However, they also admitted that economic activity is being constrained by supply limitations and energy price increases.
Market reaction to the Fed minutes was relatively muted, as there were no major surprises or significant changes in stance from the US central bank.
The US dollar index, which measures the greenback’s value against a basket of other major currencies, fell by 0.16% to 97.07 at the end of Wednesday’s trading.
The US dollar weakened against the euro, yen, and pound, but strengthened against the Canadian and Australian dollars.
Meanwhile, US government bond yields rose slightly, indicating market expectations that the Fed will raise benchmark interest rates three times this year, starting in March.

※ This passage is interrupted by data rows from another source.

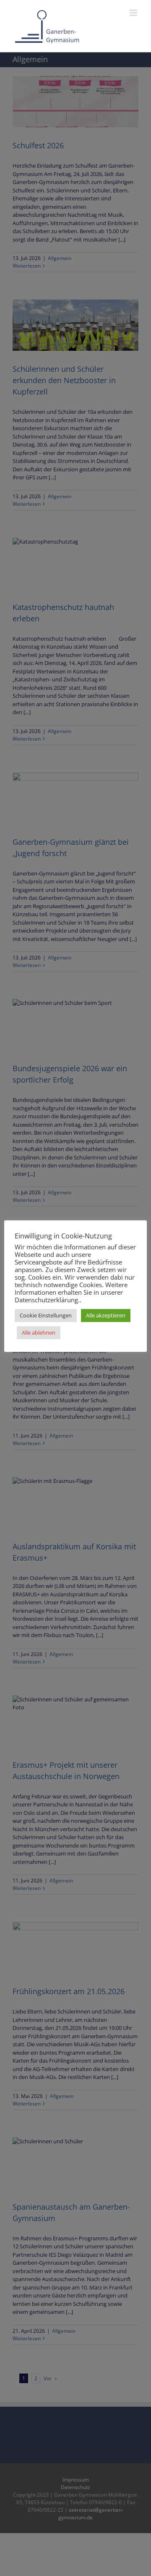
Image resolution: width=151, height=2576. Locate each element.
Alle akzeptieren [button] (105, 1315)
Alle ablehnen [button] (38, 1332)
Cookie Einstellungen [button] (46, 1315)
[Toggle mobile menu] (134, 12)
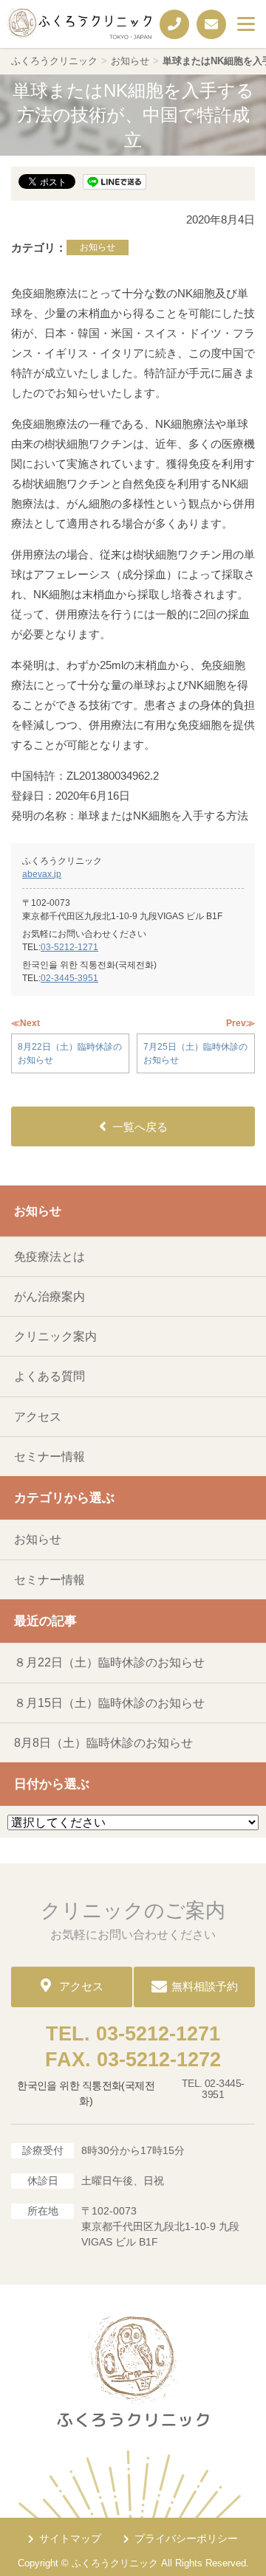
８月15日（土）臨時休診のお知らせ (109, 1703)
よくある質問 (49, 1376)
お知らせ (97, 247)
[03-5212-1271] (174, 24)
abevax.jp (41, 874)
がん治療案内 (49, 1296)
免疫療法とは (49, 1256)
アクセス (37, 1416)
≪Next (25, 1023)
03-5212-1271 (69, 947)
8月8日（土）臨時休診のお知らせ (103, 1743)
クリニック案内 (55, 1336)
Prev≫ (240, 1023)
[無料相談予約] (211, 24)
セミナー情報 (49, 1456)
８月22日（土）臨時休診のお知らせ (109, 1662)
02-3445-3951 (69, 978)
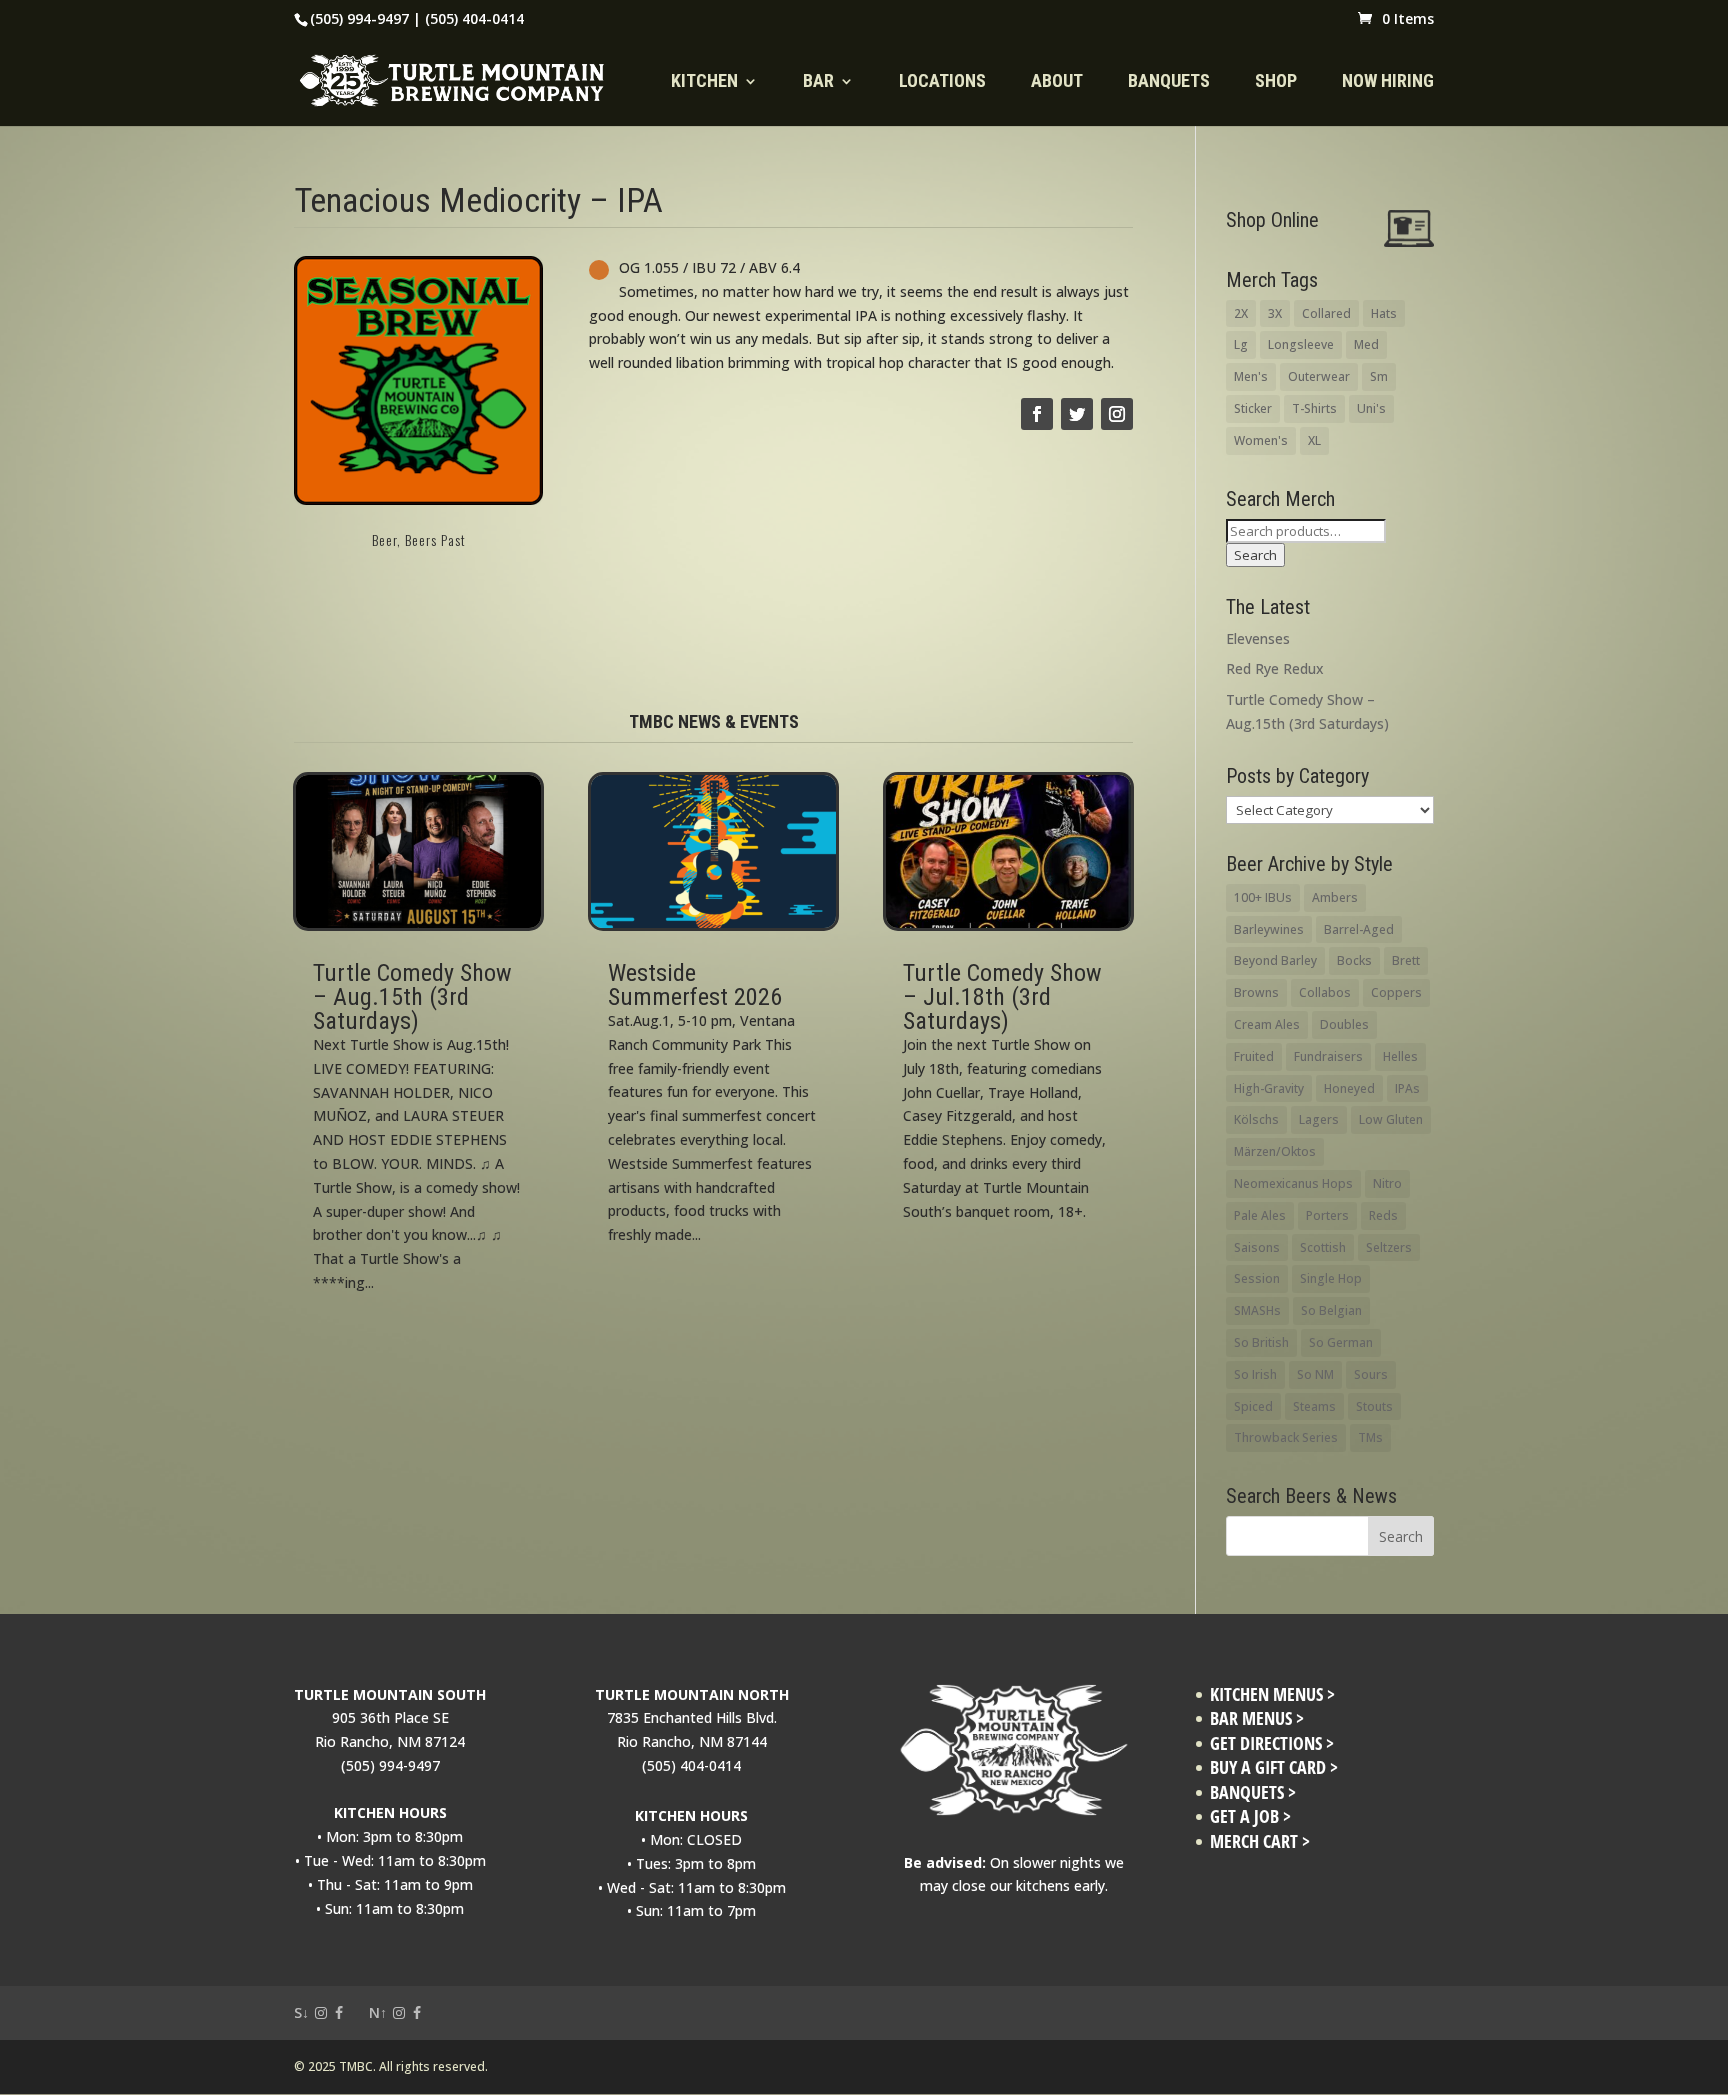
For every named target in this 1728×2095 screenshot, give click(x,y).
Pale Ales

US stock markets ended mixed, with the Dow Jones Industrial Average and S&P 500 rising, but the Nasdaq Composite index falling.
The Fed’s minutes have implications for Indonesia, particularly regarding capital flows, the exchange rate of the rupiah, and Bank Indonesia’s (BI) policy.
If the Fed raises interest rates faster or more aggressively than expected, it could make US dollar-denominated assets more attractive to foreign investors and draw capital out of emerging markets, including Indonesia.
This could put pressure on the exchange rate of the rupiah and increase macroeconomic stability risks.
To anticipate the impact of the Fed, BI needs to maintain the credibility and consistency of monetary policy, as well as strengthen coordination with the government and other authorities.
BI also needs to maintain sufficient foreign exchange reserves, monitor developments in global and domestic financial markets, and take necessary steps to maintain financial system stability.
Additionally, BI needs to support Indonesia’s economic recovery.